[Job]
Rewrite the lines from the one holding "The height and" through the one holding "[x=259, y=1421]", inclusive, as a numbered list, leaving out any blank lines.

[Excerpted data]
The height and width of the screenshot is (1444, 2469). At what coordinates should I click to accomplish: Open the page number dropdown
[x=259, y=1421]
* * *
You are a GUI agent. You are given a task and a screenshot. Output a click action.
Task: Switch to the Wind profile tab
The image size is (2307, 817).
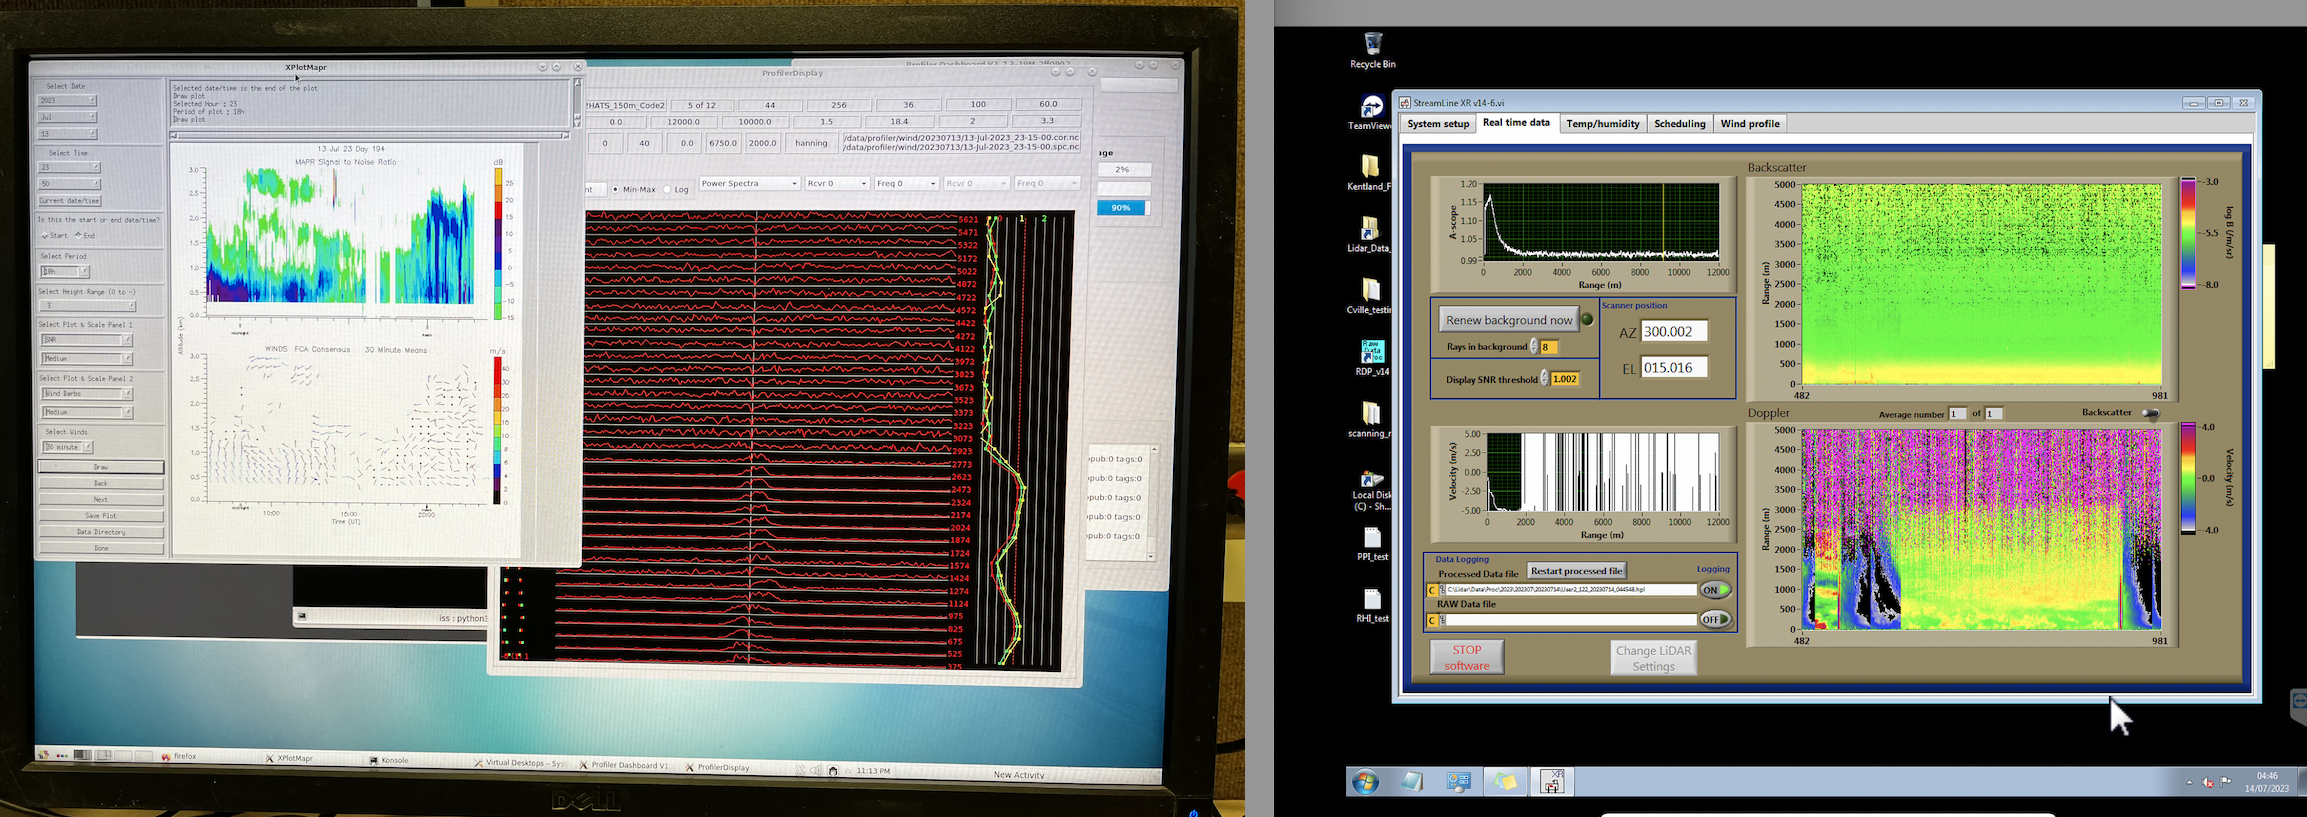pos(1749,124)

[Task result]
1. The height and width of the screenshot is (1444, 2469). At what coordinates should I click to accomplish: Open the page number dropdown
2. [x=259, y=1421]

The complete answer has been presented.